Additional considerations

Be aware of the following issues when you perform a nonauthoritative restore of AD DS:

  • If the nonauthoritative restore procedure is preliminary to performing an authoritative restore of any restored objects, do not restart the domain controller until after you have completed the authoritative restore procedure.

  • When you use System Recovery Options to restore a Windows Server 2008 domain controller in an environment that has Distributed File System (DFS) Replication implemented, the SYSVOL restore is performed nonauthoritatively by default. To perform an authoritative restore of SYSVOL, include the -authsysvol switch in your recovery command, as shown in the following example:

    wbadmin start systemstaterecovery <otheroptions> -authsysvol

  • If you use File Replication Service (FRS), the restore operation sets the BURFLAGS registry keys for FRS, which affects all replica sets that are replicated by FRS.

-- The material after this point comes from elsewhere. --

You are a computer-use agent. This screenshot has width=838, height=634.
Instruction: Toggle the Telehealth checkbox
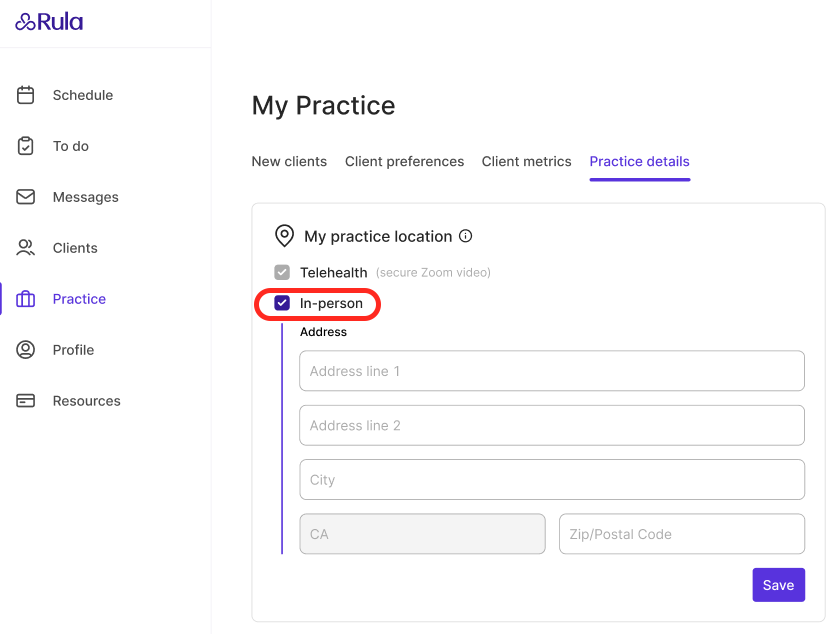point(282,272)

  • Wbadmin.exe does not require that you provide the target for the recovery. By specifying the backup version that you want to recover, the command proceeds to recover to the source location of the specified backup version.

  • Backup files are named for the date and time of the backup. When you recover, the version must be stated in the form MM/DD/YYYY-HH:MM, which specifies the name of backup that you want to recover.

  • After the restore is completed, restart the server normally, and perform basic verification. When you restart the computer normally, AD DS and Active Directory Certificate Services (AD CS) automatically detect that they have been recovered from a backup. They perform an integrity check and index the database again.

  • After you log on to the system, browse AD DS, and verify that the following conditions are met:

    • All of the user objects and group objects that were present in the directory at the time of the backup are restored.

Note

Active Directory replication updates the objects that you restore with any changes that have been made to them since the time that the backup was taken.

  - Files that were members of a FRS replica set and certificates that were issued by AD CS are present.  
      
  - The Windows Time service (W32time) is synchronized correctly.  
      
  - The NETLOGON and SYSVOL folders are properly shared.  
      
  - The Preferred DNS server address is configured correctly.  
      
  - Host (A) and service (SRV) resource records are registered correctly in Domain Name System (DNS).